Notre avis : Tout premier long-métrage de Matthew Petock, tourné en 12 jours en totale indépendance, A little closer se pare dès les premiers instants du charme d’un certain cinéma américain provincial dont le récent Summertime nous a donné un bon exemple au début du mois de juillet. Pour son premier essai, Petock a choisi de suivre les aventures sentimentalo-sexuelles de trois personnages d’une même famille afin de dresser le portrait peu reluisant des relations humaines dans un monde marqué par l’individualisme. Seule pour élever ses deux adolescents de fils, Sheryl fait partie de la working class américaine victime de la crise de 2008. Pour survivre, elle enchaîne les petits boulots mal payés, tout en essayant de trouver l’âme sœur, elle qui a été larguée avec ses deux gosses pour seuls bagages. Ses errances dans des dancing miteux donnent d’ailleurs une allure cafardeuse à un film qui est pourtant esthétiquement très lumineux.
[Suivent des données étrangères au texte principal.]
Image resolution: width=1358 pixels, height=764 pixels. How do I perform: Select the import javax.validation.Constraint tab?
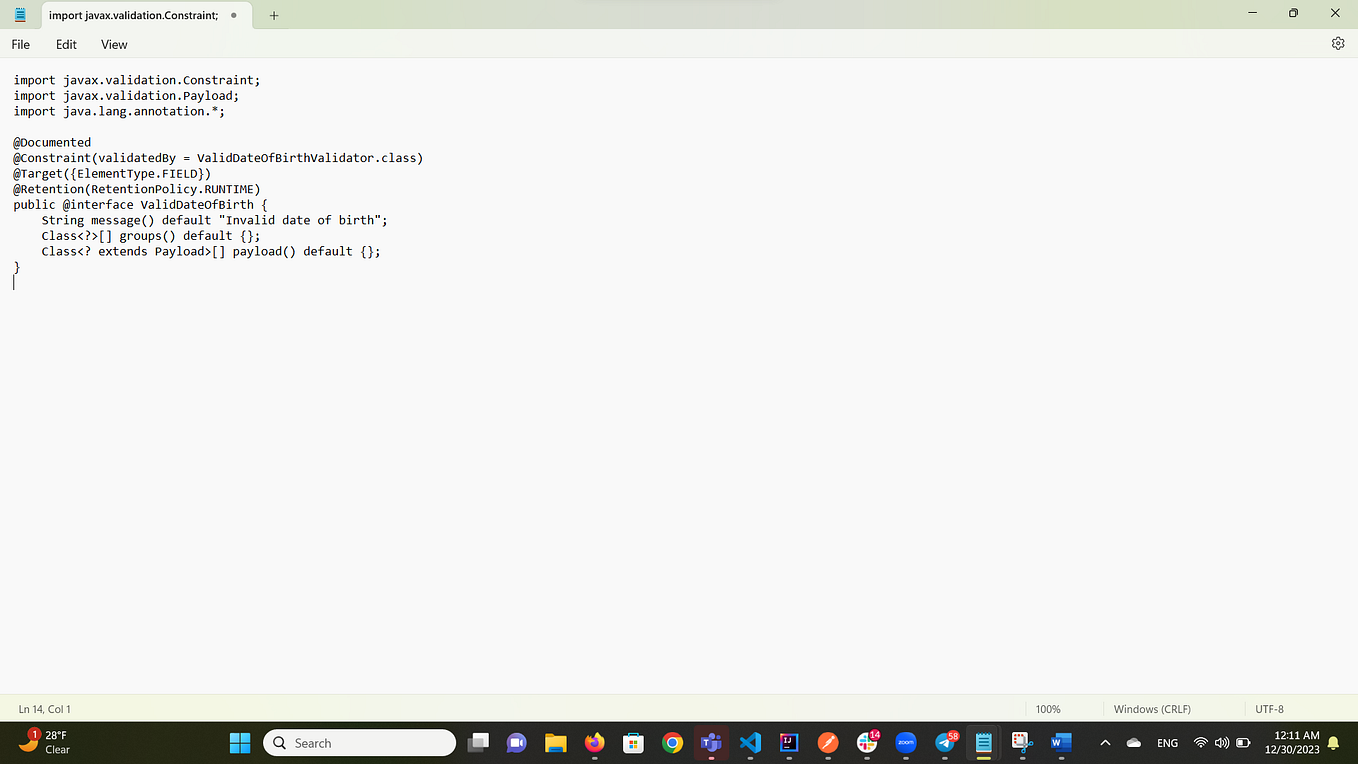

Parallèlement à cette recherche vaine et désespérée de l’épaule qui rassure, les deux ados connaissent leurs premiers émois sexuels. Tandis que Marc, 15 ans, cherche à tout prix à perdre sa virginité auprès d’une petite amie naïve, son plus jeune frère de 11 ans découvre les joies de la masturbation tout en prenant conscience des dures réalités de l’existence (notamment à travers le racisme ordinaire qui s’exprime par le rejet d’une prof black par ses petits camarades). L’air de rien, sans jamais dramatiser son propos, Matthew Petock en dit long sur le malaise qui sévit dans la société américaine. Entièrement fondé sur le non-dit, A little closer crée une tension palpable à chaque instant à l’intérieur de cette famille dysfonctionnelle où personne ne s’ouvre aux autres. Comme dans des bulles étanches, les trois personnages tentent parfois d’aller vers l’extérieur, non pas par altruisme, mais plutôt pour satisfaire un désir personnel qui ne peut déboucher que sur la frustration. En cela, le constat est particulièrement sévère puisque les êtres semblent condamnés à rester murés dans un silence plombant.
Si l’on peut sans doute regretter la durée trop courte d’une œuvre ramassée sur elle-même et le manque d’audace dans la réalisation, A little closer révèle toutefois un jeune cinéaste ambitieux, dont on prendra plaisir à suivre la carrière. Avec un peu plus de moyens à sa disposition, il devrait pouvoir livrer un film plus abouti que ce premier essai assez stimulant. A découvrir.